Is there a probabilistic data structure for storing relations?
Asked Answered
K

4

20

I have database with user subscriptions to topics. There is currently about 20 000 topics, 20 mln users and 200 mln subscriptions stored in SQL database. Because of its size, the database is partitioned by topics, so I can't get the info in one database query. There are couple of topics with 10 mln subscriptions, couple with 100 000 and others have hundreds or less.

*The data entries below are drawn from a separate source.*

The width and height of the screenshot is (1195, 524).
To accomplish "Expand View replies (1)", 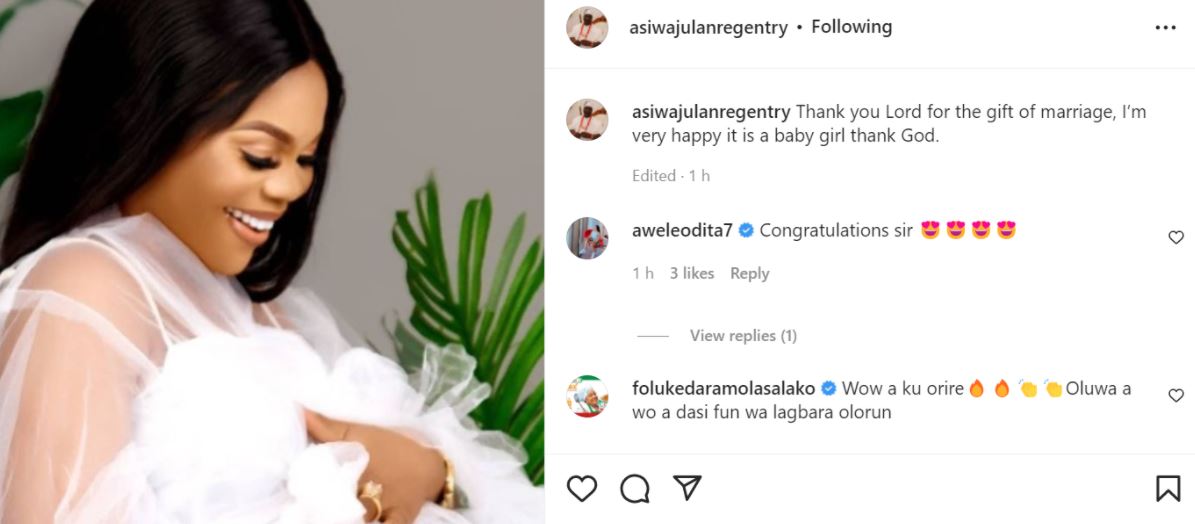I will coord(743,336).
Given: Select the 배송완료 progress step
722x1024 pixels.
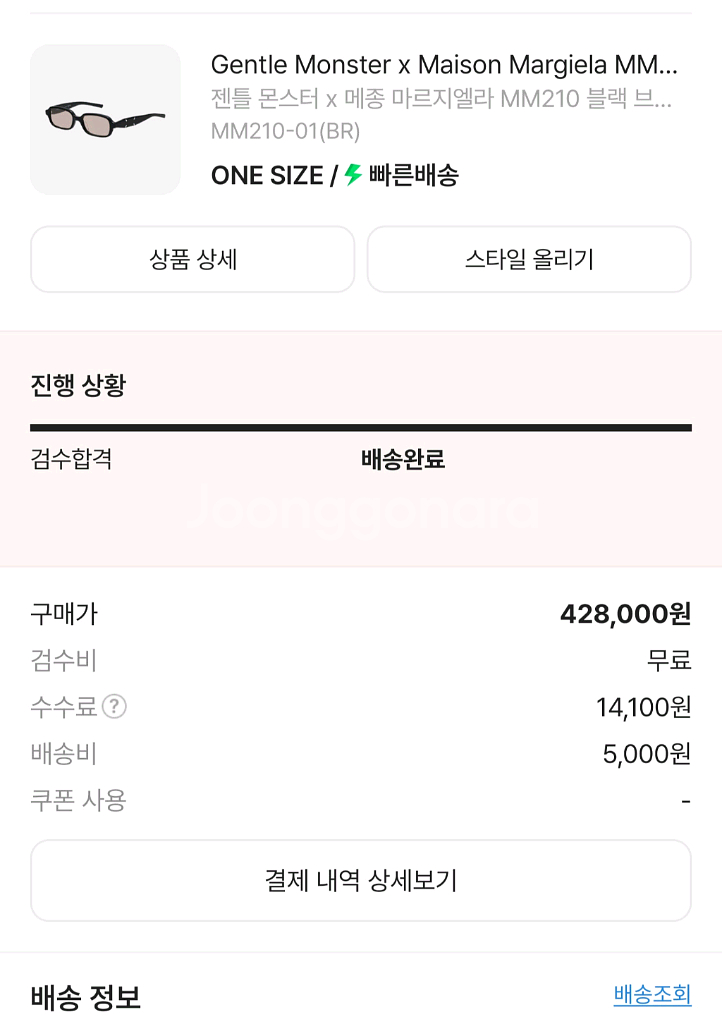Looking at the screenshot, I should (402, 460).
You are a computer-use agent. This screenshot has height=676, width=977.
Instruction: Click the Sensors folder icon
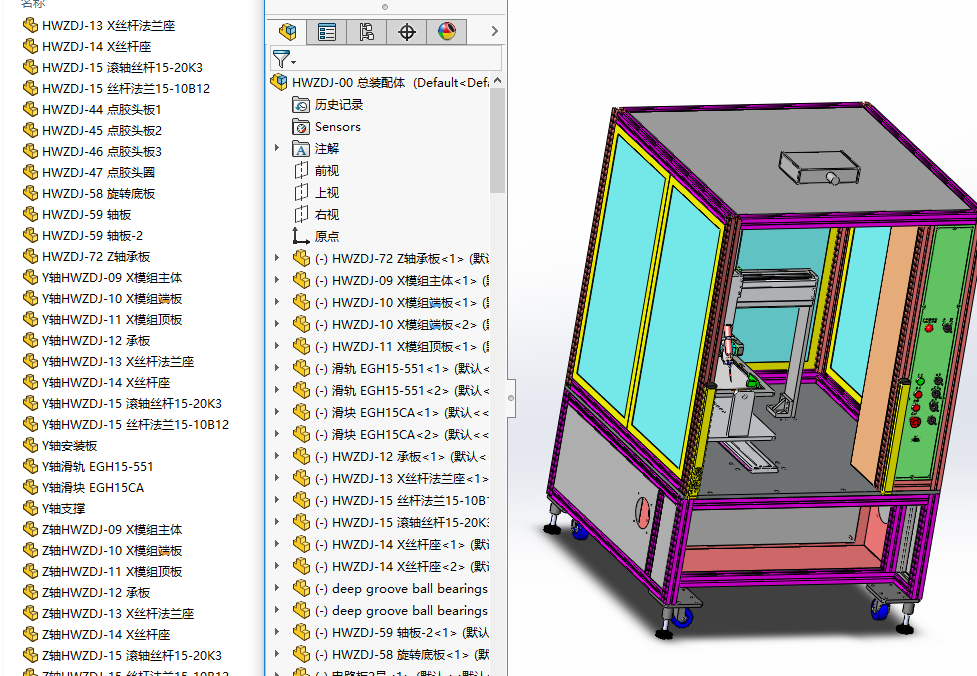(x=301, y=127)
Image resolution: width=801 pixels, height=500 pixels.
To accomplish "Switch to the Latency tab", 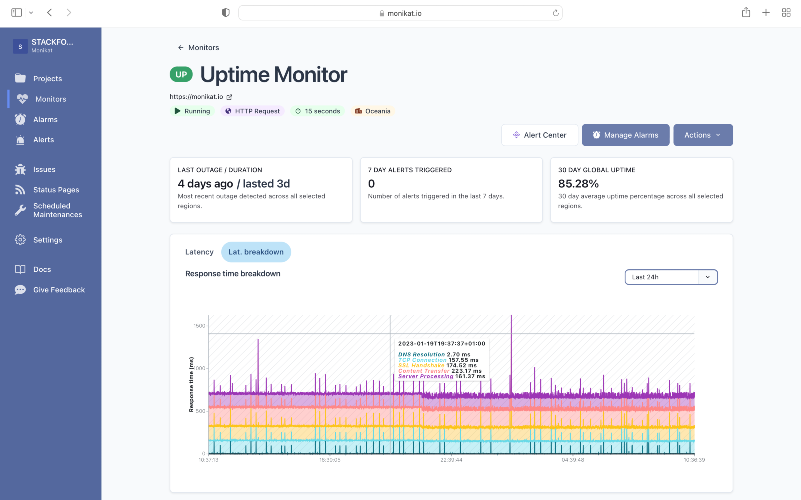I will (x=199, y=252).
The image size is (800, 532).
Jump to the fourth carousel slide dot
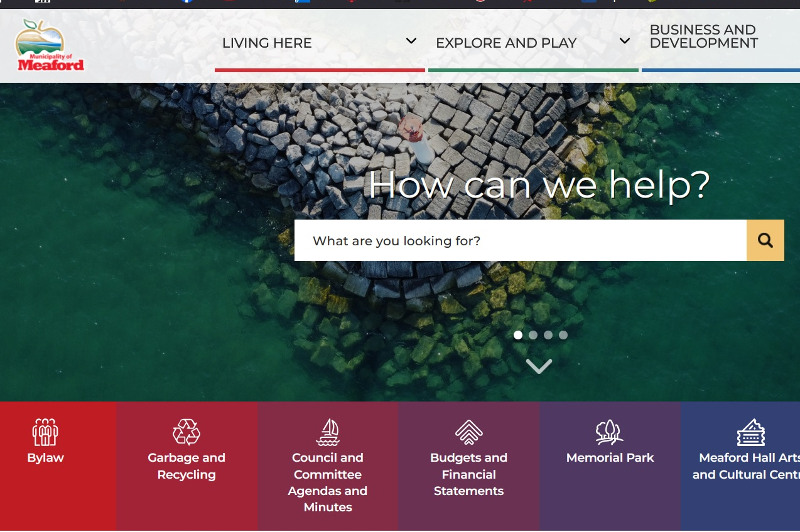click(563, 335)
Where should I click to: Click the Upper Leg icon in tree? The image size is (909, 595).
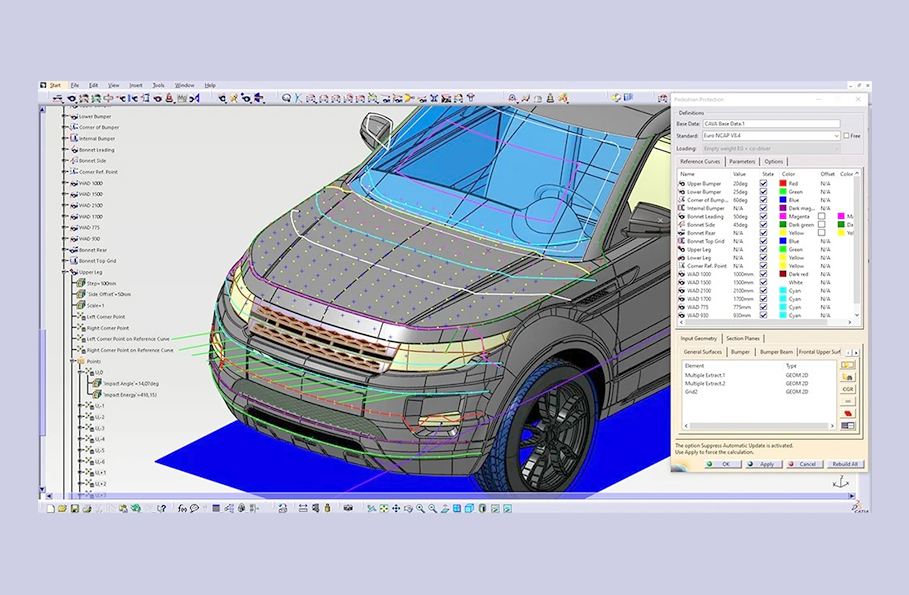click(74, 272)
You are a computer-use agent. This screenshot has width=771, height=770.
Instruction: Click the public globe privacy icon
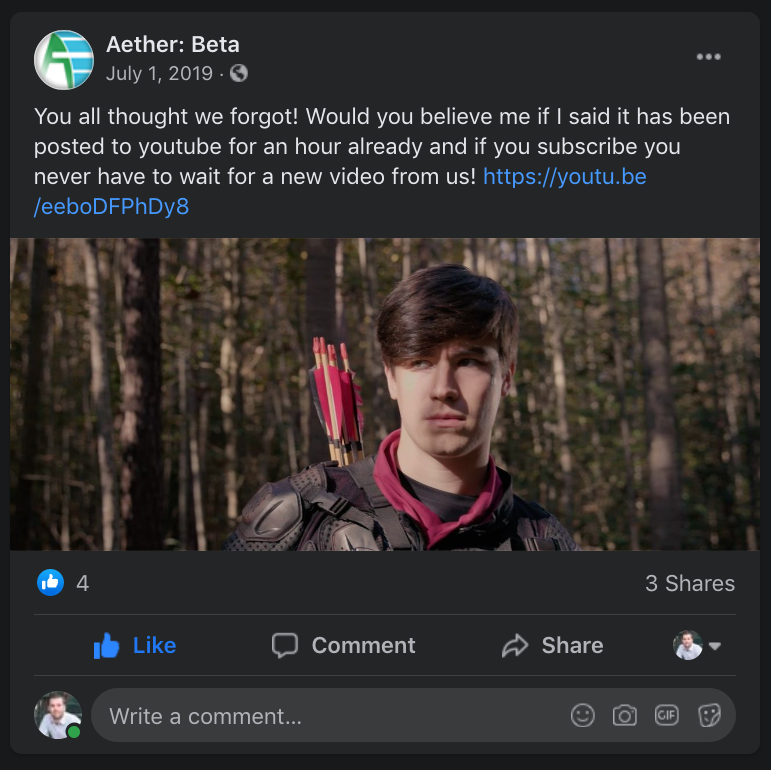[x=239, y=73]
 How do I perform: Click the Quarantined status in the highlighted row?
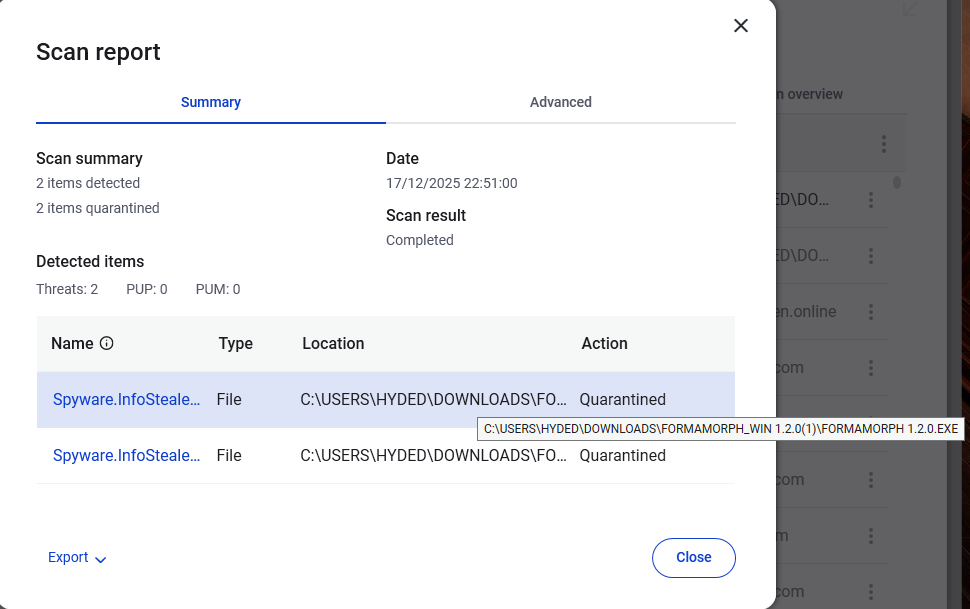(x=622, y=399)
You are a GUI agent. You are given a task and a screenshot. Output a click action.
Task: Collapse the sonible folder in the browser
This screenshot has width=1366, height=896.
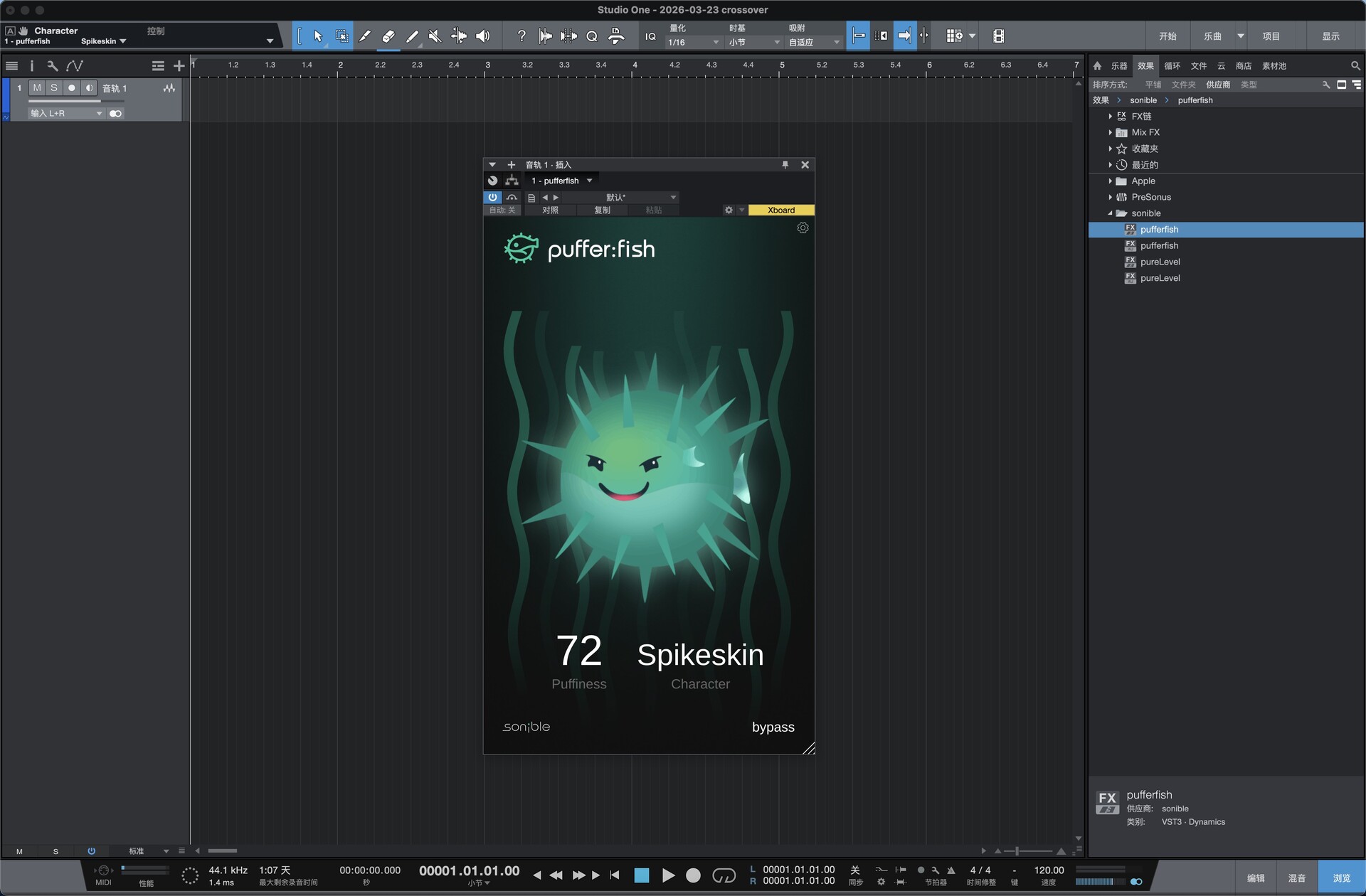[x=1109, y=213]
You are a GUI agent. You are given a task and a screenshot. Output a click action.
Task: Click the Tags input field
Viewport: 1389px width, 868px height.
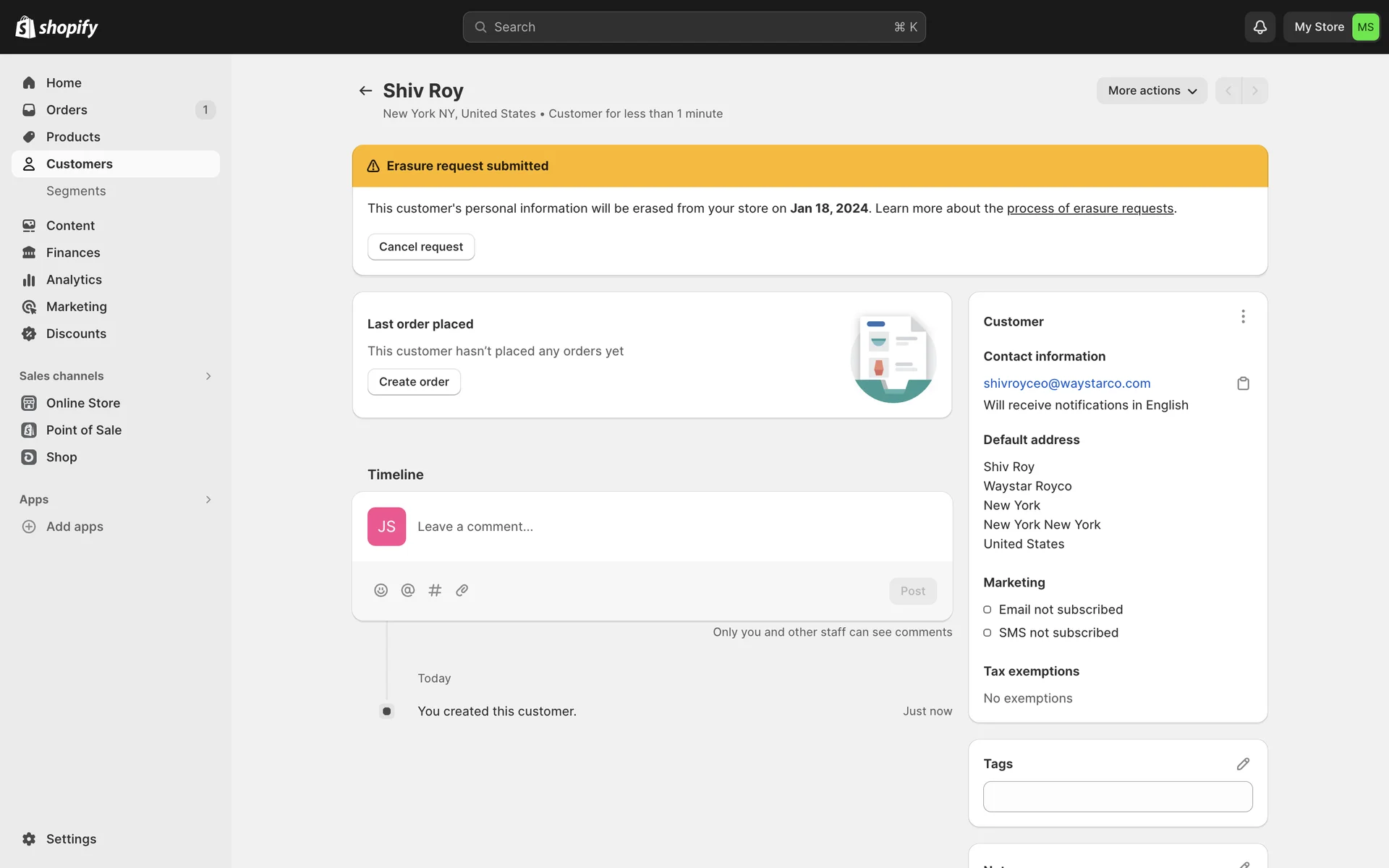(1117, 796)
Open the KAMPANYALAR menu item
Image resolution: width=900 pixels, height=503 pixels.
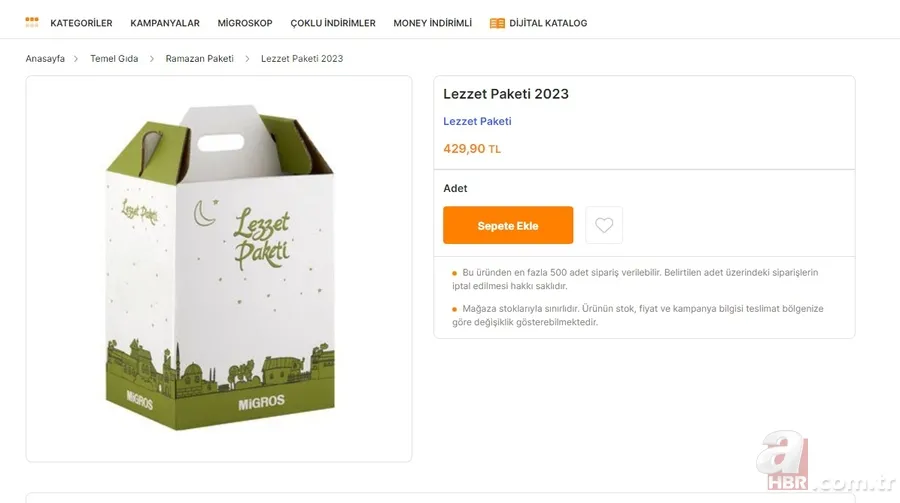[165, 23]
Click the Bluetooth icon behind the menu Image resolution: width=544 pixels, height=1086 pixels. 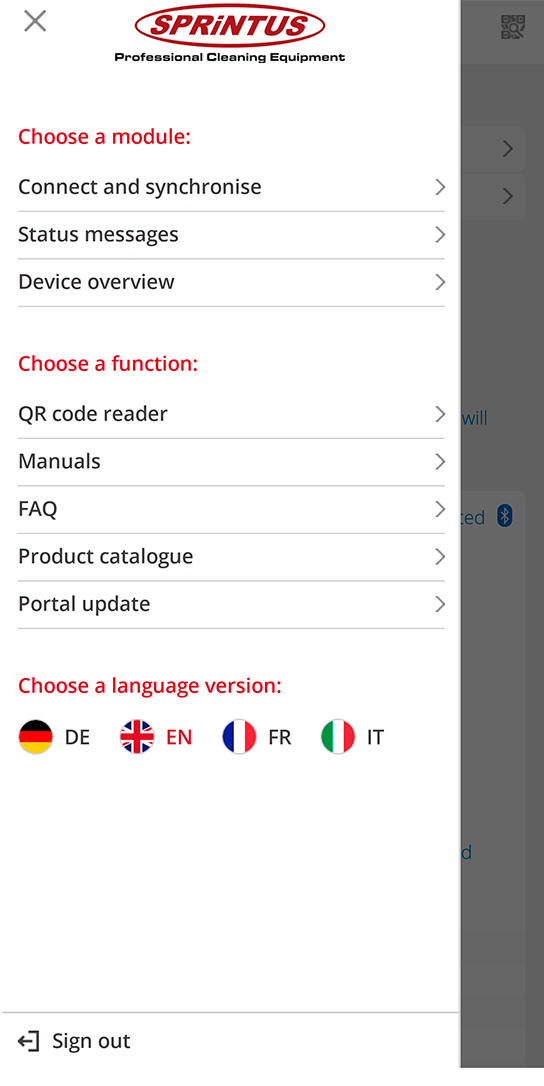505,516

When an event occurs, it usually matches couple of topics, so to inform users, I need to perform query like "give me all users subscribed to topics x, y, z and perform union of sets", so that one user gets the news once even if he subscribed both topics x and z.

The constraints are:

  • There must be no duplicates in the union set. (users can't get the content twice)
  • There can be bounded amount of users missing from the union set. (if sometimes user doesn't get the content, it is not that bad, but it can't be always the same user for the same topic)
  • It is possible to subscribe to new topic without rebuilding whole thing.

I thought about using set of bloom filters for every topic, but they constraints are the other way round: "user either not subscribed for sure or probably subscribed". I need something like "user subscribed for sure or probably not".

Lossy hash tables might be good idea, but I am not sure, if they can be as memory efficient as bloom filters and I am afraid, that it would be always the same user, that is missing the content in his topic.

Do you know any other data structures, that mey be good for solving this problem?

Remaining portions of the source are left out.